● **Task to complete**: Please restate the data below word for word, omitting all images.

● **Dataset extract**:
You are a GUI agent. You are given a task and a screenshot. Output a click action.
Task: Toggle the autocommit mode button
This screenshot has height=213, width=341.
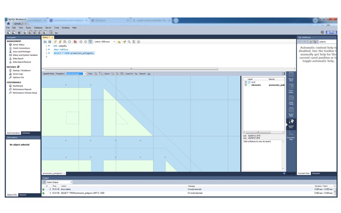click(x=90, y=42)
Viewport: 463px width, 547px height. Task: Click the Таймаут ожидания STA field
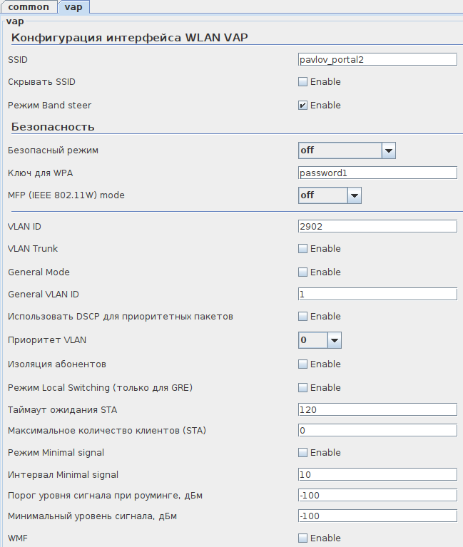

● **Task answer**:
You are a GUI agent. You are given a task and a screenshot. Output a click action.
Task: Toggle the autocommit mode button
This screenshot has height=213, width=341.
click(x=90, y=42)
Viewport: 463px width, 547px height. Task: Click the Таймаут ожидания STA field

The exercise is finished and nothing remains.